**Records:**

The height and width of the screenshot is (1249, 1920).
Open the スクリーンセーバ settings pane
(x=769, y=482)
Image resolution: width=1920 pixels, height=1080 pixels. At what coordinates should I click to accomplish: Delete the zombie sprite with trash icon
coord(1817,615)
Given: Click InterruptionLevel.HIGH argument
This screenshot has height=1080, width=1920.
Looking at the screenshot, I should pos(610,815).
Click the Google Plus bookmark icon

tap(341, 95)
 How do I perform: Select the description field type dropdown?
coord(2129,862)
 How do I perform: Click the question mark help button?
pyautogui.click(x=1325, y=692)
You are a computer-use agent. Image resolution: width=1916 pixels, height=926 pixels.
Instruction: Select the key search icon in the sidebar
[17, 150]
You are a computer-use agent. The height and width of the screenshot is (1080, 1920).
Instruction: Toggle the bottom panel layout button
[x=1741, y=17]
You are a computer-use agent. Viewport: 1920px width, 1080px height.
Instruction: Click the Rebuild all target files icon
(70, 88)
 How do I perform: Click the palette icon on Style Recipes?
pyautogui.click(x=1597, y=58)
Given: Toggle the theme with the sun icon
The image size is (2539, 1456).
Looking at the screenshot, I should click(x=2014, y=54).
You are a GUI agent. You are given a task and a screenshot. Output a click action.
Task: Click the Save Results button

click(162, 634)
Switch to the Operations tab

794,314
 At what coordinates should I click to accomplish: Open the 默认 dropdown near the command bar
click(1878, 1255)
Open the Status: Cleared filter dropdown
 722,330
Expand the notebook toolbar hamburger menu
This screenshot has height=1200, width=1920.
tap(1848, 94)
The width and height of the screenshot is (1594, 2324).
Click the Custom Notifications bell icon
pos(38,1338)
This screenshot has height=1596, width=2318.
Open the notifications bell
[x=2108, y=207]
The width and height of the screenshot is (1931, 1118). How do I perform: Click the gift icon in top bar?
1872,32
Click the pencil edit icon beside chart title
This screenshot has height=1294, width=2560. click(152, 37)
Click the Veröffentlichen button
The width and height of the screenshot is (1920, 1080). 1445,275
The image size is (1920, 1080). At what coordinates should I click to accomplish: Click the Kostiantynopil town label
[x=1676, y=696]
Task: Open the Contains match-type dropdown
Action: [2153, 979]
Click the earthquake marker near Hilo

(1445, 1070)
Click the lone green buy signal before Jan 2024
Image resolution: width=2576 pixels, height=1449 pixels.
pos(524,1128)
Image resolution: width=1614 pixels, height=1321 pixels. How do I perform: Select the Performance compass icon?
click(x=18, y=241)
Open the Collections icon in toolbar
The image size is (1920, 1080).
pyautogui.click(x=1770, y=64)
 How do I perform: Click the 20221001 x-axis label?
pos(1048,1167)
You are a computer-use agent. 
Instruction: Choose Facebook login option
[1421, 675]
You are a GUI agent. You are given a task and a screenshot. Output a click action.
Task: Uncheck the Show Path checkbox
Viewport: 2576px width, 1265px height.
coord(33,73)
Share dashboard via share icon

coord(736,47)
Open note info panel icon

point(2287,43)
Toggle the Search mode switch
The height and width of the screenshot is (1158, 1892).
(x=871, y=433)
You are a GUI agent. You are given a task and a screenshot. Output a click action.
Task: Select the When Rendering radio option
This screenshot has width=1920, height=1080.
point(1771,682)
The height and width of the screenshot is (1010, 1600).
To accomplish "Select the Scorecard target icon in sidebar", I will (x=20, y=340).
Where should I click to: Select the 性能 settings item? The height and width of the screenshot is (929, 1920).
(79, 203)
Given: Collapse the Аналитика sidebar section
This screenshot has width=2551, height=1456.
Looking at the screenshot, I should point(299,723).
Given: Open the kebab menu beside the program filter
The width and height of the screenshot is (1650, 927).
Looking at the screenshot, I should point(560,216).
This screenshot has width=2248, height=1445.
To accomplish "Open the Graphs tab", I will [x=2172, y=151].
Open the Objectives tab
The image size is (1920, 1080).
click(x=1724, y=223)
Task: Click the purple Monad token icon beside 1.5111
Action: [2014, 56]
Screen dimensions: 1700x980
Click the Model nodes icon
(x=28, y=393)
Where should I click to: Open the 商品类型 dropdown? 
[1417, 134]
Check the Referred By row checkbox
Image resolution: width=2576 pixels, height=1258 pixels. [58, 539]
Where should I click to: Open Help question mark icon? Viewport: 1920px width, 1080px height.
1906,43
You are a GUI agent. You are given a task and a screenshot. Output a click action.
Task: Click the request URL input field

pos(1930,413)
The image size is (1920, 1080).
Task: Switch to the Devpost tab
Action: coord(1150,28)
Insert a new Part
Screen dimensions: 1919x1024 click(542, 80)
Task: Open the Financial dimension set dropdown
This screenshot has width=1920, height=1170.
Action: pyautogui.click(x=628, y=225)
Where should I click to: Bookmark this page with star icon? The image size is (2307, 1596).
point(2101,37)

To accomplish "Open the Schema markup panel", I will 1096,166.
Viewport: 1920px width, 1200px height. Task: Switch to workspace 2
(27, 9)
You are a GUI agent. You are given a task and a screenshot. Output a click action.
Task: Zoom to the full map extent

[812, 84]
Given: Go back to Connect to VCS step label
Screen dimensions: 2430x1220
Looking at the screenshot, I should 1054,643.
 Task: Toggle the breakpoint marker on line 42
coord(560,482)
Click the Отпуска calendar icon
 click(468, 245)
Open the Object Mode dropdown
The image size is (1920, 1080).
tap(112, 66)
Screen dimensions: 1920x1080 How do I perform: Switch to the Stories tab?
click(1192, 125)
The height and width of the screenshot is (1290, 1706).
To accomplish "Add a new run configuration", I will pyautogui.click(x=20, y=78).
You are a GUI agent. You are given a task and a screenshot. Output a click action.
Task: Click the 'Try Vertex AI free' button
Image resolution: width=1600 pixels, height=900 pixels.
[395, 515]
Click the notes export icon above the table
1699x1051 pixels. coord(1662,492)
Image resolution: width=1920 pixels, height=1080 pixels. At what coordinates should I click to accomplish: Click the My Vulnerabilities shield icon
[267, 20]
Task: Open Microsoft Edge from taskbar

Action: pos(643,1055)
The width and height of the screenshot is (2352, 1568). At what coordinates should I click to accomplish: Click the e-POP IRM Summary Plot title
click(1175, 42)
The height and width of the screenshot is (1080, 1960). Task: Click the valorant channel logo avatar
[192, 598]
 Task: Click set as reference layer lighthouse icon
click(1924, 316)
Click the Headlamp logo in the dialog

**About this task:**
Using the material above, please reproduce each line exactly.

**Expected answer:**
The height and width of the screenshot is (1249, 1920).
Open the スクリーンセーバ settings pane
(x=769, y=482)
Image resolution: width=1920 pixels, height=1080 pixels. At what coordinates should I click to accomplish: Delete the zombie sprite with trash icon
coord(1817,615)
Given: Click InterruptionLevel.HIGH argument
This screenshot has height=1080, width=1920.
Looking at the screenshot, I should pos(610,815).
Click the Google Plus bookmark icon

tap(341, 95)
 How do I perform: Select the description field type dropdown?
coord(2129,862)
 How do I perform: Click the question mark help button?
pyautogui.click(x=1325, y=692)
You are a computer-use agent. Image resolution: width=1916 pixels, height=926 pixels.
Instruction: Select the key search icon in the sidebar
[17, 150]
You are a computer-use agent. The height and width of the screenshot is (1080, 1920).
Instruction: Toggle the bottom panel layout button
[x=1741, y=17]
You are a computer-use agent. Viewport: 1920px width, 1080px height.
Instruction: Click the Rebuild all target files icon
(70, 88)
 How do I perform: Click the palette icon on Style Recipes?
pyautogui.click(x=1597, y=58)
Given: Toggle the theme with the sun icon
The image size is (2539, 1456).
Looking at the screenshot, I should click(x=2014, y=54).
You are a GUI agent. You are given a task and a screenshot. Output a click action.
Task: Click the Save Results button

click(162, 634)
Switch to the Operations tab

794,314
 At what coordinates should I click to accomplish: Open the 默认 dropdown near the command bar
click(1878, 1255)
Open the Status: Cleared filter dropdown
 722,330
Expand the notebook toolbar hamburger menu
This screenshot has height=1200, width=1920.
tap(1848, 94)
The width and height of the screenshot is (1594, 2324).
Click the Custom Notifications bell icon
pos(38,1338)
This screenshot has height=1596, width=2318.
Open the notifications bell
[x=2108, y=207]
The width and height of the screenshot is (1931, 1118). How do I perform: Click the gift icon in top bar?
1872,32
Click the pencil edit icon beside chart title
This screenshot has height=1294, width=2560. click(152, 37)
Click the Veröffentlichen button
The width and height of the screenshot is (1920, 1080). 1445,275
The image size is (1920, 1080). At what coordinates should I click to accomplish: Click the Kostiantynopil town label
[x=1676, y=696]
Task: Open the Contains match-type dropdown
Action: [2153, 979]
Click the earthquake marker near Hilo

(1445, 1070)
Click the lone green buy signal before Jan 2024
Image resolution: width=2576 pixels, height=1449 pixels.
pos(524,1128)
Image resolution: width=1614 pixels, height=1321 pixels. How do I perform: Select the Performance compass icon?
click(x=18, y=241)
Open the Collections icon in toolbar
The image size is (1920, 1080).
pyautogui.click(x=1770, y=64)
 How do I perform: Click the 20221001 x-axis label?
pos(1048,1167)
You are a computer-use agent. 
Instruction: Choose Facebook login option
[1421, 675]
You are a GUI agent. You are given a task and a screenshot. Output a click action.
Task: Uncheck the Show Path checkbox
Viewport: 2576px width, 1265px height.
coord(33,73)
Share dashboard via share icon

coord(736,47)
Open note info panel icon

point(2287,43)
Toggle the Search mode switch
The height and width of the screenshot is (1158, 1892).
(x=871, y=433)
You are a GUI agent. You are given a task and a screenshot. Output a click action.
Task: Select the When Rendering radio option
This screenshot has width=1920, height=1080.
point(1771,682)
The height and width of the screenshot is (1010, 1600).
To accomplish "Select the Scorecard target icon in sidebar", I will (x=20, y=340).
Where should I click to: Select the 性能 settings item? The height and width of the screenshot is (929, 1920).
(79, 203)
Given: Collapse the Аналитика sidebar section
This screenshot has width=2551, height=1456.
Looking at the screenshot, I should point(299,723).
Given: Open the kebab menu beside the program filter
The width and height of the screenshot is (1650, 927).
Looking at the screenshot, I should point(560,216).
This screenshot has width=2248, height=1445.
To accomplish "Open the Graphs tab", I will [x=2172, y=151].
Open the Objectives tab
The image size is (1920, 1080).
click(x=1724, y=223)
Task: Click the purple Monad token icon beside 1.5111
Action: [2014, 56]
Screen dimensions: 1700x980
Click the Model nodes icon
(x=28, y=393)
Where should I click to: Open the 商品类型 dropdown? 
[1417, 134]
Check the Referred By row checkbox
Image resolution: width=2576 pixels, height=1258 pixels. [58, 539]
Where should I click to: Open Help question mark icon? Viewport: 1920px width, 1080px height.
1906,43
You are a GUI agent. You are given a task and a screenshot. Output a click action.
Task: Click the request URL input field

pos(1930,413)
The image size is (1920, 1080).
Task: Switch to the Devpost tab
Action: coord(1150,28)
Insert a new Part
Screen dimensions: 1919x1024 click(542, 80)
Task: Open the Financial dimension set dropdown
This screenshot has width=1920, height=1170.
Action: pyautogui.click(x=628, y=225)
Where should I click to: Bookmark this page with star icon? The image size is (2307, 1596).
point(2101,37)

To accomplish "Open the Schema markup panel", I will 1096,166.
Viewport: 1920px width, 1200px height. Task: Switch to workspace 2
(27, 9)
You are a GUI agent. You are given a task and a screenshot. Output a click action.
Task: Zoom to the full map extent

[812, 84]
Given: Go back to Connect to VCS step label
Screen dimensions: 2430x1220
Looking at the screenshot, I should 1054,643.
 Task: Toggle the breakpoint marker on line 42
coord(560,482)
Click the Отпуска calendar icon
 click(468, 245)
Open the Object Mode dropdown
The image size is (1920, 1080).
tap(112, 66)
Screen dimensions: 1920x1080 How do I perform: Switch to the Stories tab?
click(1192, 125)
The height and width of the screenshot is (1290, 1706).
To accomplish "Add a new run configuration", I will pyautogui.click(x=20, y=78).
You are a GUI agent. You are given a task and a screenshot. Output a click action.
Task: Click the 'Try Vertex AI free' button
Image resolution: width=1600 pixels, height=900 pixels.
[395, 515]
Click the notes export icon above the table
1699x1051 pixels. coord(1662,492)
Image resolution: width=1920 pixels, height=1080 pixels. At what coordinates should I click to accomplish: Click the My Vulnerabilities shield icon
[267, 20]
Task: Open Microsoft Edge from taskbar

Action: pos(643,1055)
The width and height of the screenshot is (2352, 1568). At what coordinates should I click to accomplish: Click the e-POP IRM Summary Plot title
click(1175, 42)
The height and width of the screenshot is (1080, 1960). Task: Click the valorant channel logo avatar
[192, 598]
 Task: Click set as reference layer lighthouse icon
click(1924, 316)
Click the Headlamp logo in the dialog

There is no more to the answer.